[发明专利]通用发夹引物

说明书

本发明涉及靶核酸扩增的方法及其在测序方法或其他下游应用诸如基因分型或克隆中的用途。更具体地，该方法涉及通过使用通用发夹引物扩增靶核酸的方法。

相关申请的交叉引用

本申请要求于2017年3月24日提交的美国临时申请号62/476,108的优先权，其通过引用全文纳入本文用于所有目的。

以ASCII文本文件提交的“序列表”、表格、或计算机程序表附页的引用

将2018年3月19日于机器型号IBM-PC，MS-Windows操作系统创建的1,028字节的文件097505-113810PC-1079936_SequenceListing.txt中所记载的序列表全文纳入本文用于所有目的。

[收集的数据条目]
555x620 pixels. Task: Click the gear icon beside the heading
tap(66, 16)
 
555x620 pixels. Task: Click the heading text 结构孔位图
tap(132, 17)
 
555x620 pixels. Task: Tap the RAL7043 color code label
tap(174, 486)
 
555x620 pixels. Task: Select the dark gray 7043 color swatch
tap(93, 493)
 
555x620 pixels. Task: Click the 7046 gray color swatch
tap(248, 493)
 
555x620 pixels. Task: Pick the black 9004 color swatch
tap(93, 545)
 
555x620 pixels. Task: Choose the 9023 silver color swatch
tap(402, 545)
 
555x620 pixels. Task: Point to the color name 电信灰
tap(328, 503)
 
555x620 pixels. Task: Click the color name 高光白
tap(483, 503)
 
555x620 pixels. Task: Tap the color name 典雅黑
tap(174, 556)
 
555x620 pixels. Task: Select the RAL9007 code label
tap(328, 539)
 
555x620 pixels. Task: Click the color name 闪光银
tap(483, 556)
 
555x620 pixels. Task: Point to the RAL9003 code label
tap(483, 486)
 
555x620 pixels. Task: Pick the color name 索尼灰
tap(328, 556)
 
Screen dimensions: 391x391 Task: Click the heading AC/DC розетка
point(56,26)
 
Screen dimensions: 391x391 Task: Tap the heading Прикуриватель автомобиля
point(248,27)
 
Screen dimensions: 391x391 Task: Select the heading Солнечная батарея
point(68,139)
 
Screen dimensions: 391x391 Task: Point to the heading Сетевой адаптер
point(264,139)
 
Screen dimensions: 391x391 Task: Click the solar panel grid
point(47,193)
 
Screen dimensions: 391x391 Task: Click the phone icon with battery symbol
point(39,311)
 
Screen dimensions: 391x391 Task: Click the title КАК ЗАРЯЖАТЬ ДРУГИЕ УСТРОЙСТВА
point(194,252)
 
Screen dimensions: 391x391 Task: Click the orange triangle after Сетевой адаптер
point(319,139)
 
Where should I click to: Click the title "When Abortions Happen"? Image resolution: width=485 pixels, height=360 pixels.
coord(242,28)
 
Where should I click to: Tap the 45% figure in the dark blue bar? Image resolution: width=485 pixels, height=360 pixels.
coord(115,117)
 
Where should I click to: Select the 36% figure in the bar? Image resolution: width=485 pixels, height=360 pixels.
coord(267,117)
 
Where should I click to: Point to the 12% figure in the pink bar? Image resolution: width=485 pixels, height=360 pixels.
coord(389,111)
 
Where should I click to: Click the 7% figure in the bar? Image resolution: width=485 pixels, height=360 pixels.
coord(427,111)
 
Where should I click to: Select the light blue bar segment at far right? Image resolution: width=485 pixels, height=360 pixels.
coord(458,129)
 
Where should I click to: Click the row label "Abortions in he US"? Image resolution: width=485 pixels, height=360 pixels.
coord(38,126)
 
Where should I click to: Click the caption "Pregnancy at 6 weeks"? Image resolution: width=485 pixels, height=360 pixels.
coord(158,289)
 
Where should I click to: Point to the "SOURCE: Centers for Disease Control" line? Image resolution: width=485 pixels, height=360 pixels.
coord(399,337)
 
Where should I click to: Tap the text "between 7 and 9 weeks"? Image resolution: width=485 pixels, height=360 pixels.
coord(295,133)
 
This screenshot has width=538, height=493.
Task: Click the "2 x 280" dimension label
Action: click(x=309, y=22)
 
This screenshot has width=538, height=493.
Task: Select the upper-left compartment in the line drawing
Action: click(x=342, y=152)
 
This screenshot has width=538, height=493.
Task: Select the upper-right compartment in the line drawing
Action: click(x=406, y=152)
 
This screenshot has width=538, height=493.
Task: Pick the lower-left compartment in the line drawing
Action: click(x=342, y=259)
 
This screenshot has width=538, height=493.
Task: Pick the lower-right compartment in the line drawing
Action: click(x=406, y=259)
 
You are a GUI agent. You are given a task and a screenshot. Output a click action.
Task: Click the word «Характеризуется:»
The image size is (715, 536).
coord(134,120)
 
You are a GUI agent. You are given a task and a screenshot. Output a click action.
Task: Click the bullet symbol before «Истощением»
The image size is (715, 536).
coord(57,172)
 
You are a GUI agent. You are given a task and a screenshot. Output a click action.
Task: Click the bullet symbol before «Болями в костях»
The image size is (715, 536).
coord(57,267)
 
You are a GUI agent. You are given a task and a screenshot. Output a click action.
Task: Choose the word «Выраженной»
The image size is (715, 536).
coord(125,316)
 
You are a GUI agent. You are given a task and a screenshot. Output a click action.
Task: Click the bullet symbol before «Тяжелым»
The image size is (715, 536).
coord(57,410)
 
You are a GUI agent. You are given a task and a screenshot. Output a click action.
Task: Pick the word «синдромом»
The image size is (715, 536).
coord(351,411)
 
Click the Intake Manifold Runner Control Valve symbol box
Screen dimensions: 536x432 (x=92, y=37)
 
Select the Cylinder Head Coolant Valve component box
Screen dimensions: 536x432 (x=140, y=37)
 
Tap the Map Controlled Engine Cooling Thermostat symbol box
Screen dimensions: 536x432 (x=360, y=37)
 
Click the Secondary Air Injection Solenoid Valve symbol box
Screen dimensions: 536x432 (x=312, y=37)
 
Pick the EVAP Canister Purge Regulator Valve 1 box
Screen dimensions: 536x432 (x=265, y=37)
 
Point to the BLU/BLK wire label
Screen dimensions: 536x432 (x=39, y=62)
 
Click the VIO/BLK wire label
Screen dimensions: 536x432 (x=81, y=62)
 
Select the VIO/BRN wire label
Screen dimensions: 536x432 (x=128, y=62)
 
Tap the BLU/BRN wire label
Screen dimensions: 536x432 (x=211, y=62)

**练习题目**
- a) 将通用发夹引物专利文本中从“[发明专利]通用发夹引物”到“表全文纳入本文用于所有目的。”的部分原样重抄一遍。
- b) 根据通用发夹引物专利文本回答下列问题：
(i) 本申请要求哪一个美国临时申请号的优先权？
(ii) 记载序列表的文件有多少字节？
(iii) 该方法通过使用何种引物扩增靶核酸？

**参考答案**
- a)
[发明专利]通用发夹引物

说明书

本发明涉及靶核酸扩增的方法及其在测序方法或其他下游应用诸如基因分型或克隆中的用途。更具体地，该方法涉及通过使用通用发夹引物扩增靶核酸的方法。

相关申请的交叉引用

本申请要求于2017年3月24日提交的美国临时申请号62/476,108的优先权，其通过引用全文纳入本文用于所有目的。

以ASCII文本文件提交的“序列表”、表格、或计算机程序表附页的引用

将2018年3月19日于机器型号IBM-PC，MS-Windows操作系统创建的1,028字节的文件097505-113810PC-1079936_SequenceListing.txt中所记载的序列表全文纳入本文用于所有目的。

- b)
(i) 62/476,108
(ii) 1,028字节
(iii) 通用发夹引物